-- Exercise material follows --

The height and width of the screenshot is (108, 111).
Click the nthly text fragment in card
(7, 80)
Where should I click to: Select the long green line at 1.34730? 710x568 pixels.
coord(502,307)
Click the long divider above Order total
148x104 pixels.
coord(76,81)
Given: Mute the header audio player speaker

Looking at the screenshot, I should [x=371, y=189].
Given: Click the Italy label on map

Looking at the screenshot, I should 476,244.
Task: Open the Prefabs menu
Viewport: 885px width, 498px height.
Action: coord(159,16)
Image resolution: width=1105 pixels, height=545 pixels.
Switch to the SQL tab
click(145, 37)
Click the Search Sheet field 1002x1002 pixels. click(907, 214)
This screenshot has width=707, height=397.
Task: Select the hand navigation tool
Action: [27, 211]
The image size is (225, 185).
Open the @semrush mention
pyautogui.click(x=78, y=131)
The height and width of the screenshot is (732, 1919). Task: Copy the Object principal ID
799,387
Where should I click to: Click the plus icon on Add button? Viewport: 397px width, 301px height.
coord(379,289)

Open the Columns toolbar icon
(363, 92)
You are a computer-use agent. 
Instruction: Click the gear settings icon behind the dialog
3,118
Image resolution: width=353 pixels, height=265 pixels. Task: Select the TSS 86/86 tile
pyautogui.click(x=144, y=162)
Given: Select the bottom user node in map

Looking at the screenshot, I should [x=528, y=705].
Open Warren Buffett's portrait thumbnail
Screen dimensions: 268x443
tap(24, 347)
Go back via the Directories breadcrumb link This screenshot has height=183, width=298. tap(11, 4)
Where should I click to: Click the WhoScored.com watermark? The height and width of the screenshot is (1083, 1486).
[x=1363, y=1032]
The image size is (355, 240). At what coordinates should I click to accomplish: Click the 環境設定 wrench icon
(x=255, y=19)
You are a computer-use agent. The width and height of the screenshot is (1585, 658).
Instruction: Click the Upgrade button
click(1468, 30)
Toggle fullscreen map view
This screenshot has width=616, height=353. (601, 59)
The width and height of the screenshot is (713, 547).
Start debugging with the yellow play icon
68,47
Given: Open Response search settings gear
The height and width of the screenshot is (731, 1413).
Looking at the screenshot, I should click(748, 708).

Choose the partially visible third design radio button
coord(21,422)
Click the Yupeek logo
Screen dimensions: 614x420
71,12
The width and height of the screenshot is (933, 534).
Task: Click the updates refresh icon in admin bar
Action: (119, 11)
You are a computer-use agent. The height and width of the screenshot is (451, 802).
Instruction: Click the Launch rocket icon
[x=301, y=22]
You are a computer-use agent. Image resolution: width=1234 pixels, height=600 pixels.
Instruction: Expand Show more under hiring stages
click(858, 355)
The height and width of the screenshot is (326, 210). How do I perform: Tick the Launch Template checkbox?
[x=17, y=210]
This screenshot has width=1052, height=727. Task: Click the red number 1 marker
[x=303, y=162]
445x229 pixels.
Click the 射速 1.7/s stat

-- Exercise material concluded --

— To do —
Taking the entries above, please repeat each one exactly.

— Solution to the exercise —
The height and width of the screenshot is (108, 111).
Click the nthly text fragment in card
(7, 80)
Where should I click to: Select the long green line at 1.34730? 710x568 pixels.
coord(502,307)
Click the long divider above Order total
148x104 pixels.
coord(76,81)
Given: Mute the header audio player speaker

Looking at the screenshot, I should [x=371, y=189].
Given: Click the Italy label on map

Looking at the screenshot, I should 476,244.
Task: Open the Prefabs menu
Viewport: 885px width, 498px height.
Action: coord(159,16)
Image resolution: width=1105 pixels, height=545 pixels.
Switch to the SQL tab
click(145, 37)
Click the Search Sheet field 1002x1002 pixels. click(907, 214)
This screenshot has width=707, height=397.
Task: Select the hand navigation tool
Action: [27, 211]
The image size is (225, 185).
Open the @semrush mention
pyautogui.click(x=78, y=131)
The height and width of the screenshot is (732, 1919). Task: Copy the Object principal ID
799,387
Where should I click to: Click the plus icon on Add button? Viewport: 397px width, 301px height.
coord(379,289)

Open the Columns toolbar icon
(363, 92)
You are a computer-use agent. 
Instruction: Click the gear settings icon behind the dialog
3,118
Image resolution: width=353 pixels, height=265 pixels. Task: Select the TSS 86/86 tile
pyautogui.click(x=144, y=162)
Given: Select the bottom user node in map

Looking at the screenshot, I should [x=528, y=705].
Open Warren Buffett's portrait thumbnail
Screen dimensions: 268x443
tap(24, 347)
Go back via the Directories breadcrumb link This screenshot has height=183, width=298. tap(11, 4)
Where should I click to: Click the WhoScored.com watermark? The height and width of the screenshot is (1083, 1486).
[x=1363, y=1032]
The image size is (355, 240). At what coordinates should I click to accomplish: Click the 環境設定 wrench icon
(x=255, y=19)
You are a computer-use agent. The width and height of the screenshot is (1585, 658).
Instruction: Click the Upgrade button
click(1468, 30)
Toggle fullscreen map view
This screenshot has width=616, height=353. (601, 59)
The width and height of the screenshot is (713, 547).
Start debugging with the yellow play icon
68,47
Given: Open Response search settings gear
The height and width of the screenshot is (731, 1413).
Looking at the screenshot, I should click(748, 708).

Choose the partially visible third design radio button
coord(21,422)
Click the Yupeek logo
Screen dimensions: 614x420
71,12
The width and height of the screenshot is (933, 534).
Task: Click the updates refresh icon in admin bar
Action: (119, 11)
You are a computer-use agent. The height and width of the screenshot is (451, 802).
Instruction: Click the Launch rocket icon
[x=301, y=22]
You are a computer-use agent. Image resolution: width=1234 pixels, height=600 pixels.
Instruction: Expand Show more under hiring stages
click(858, 355)
The height and width of the screenshot is (326, 210). How do I perform: Tick the Launch Template checkbox?
[x=17, y=210]
This screenshot has width=1052, height=727. Task: Click the red number 1 marker
[x=303, y=162]
445x229 pixels.
Click the 射速 1.7/s stat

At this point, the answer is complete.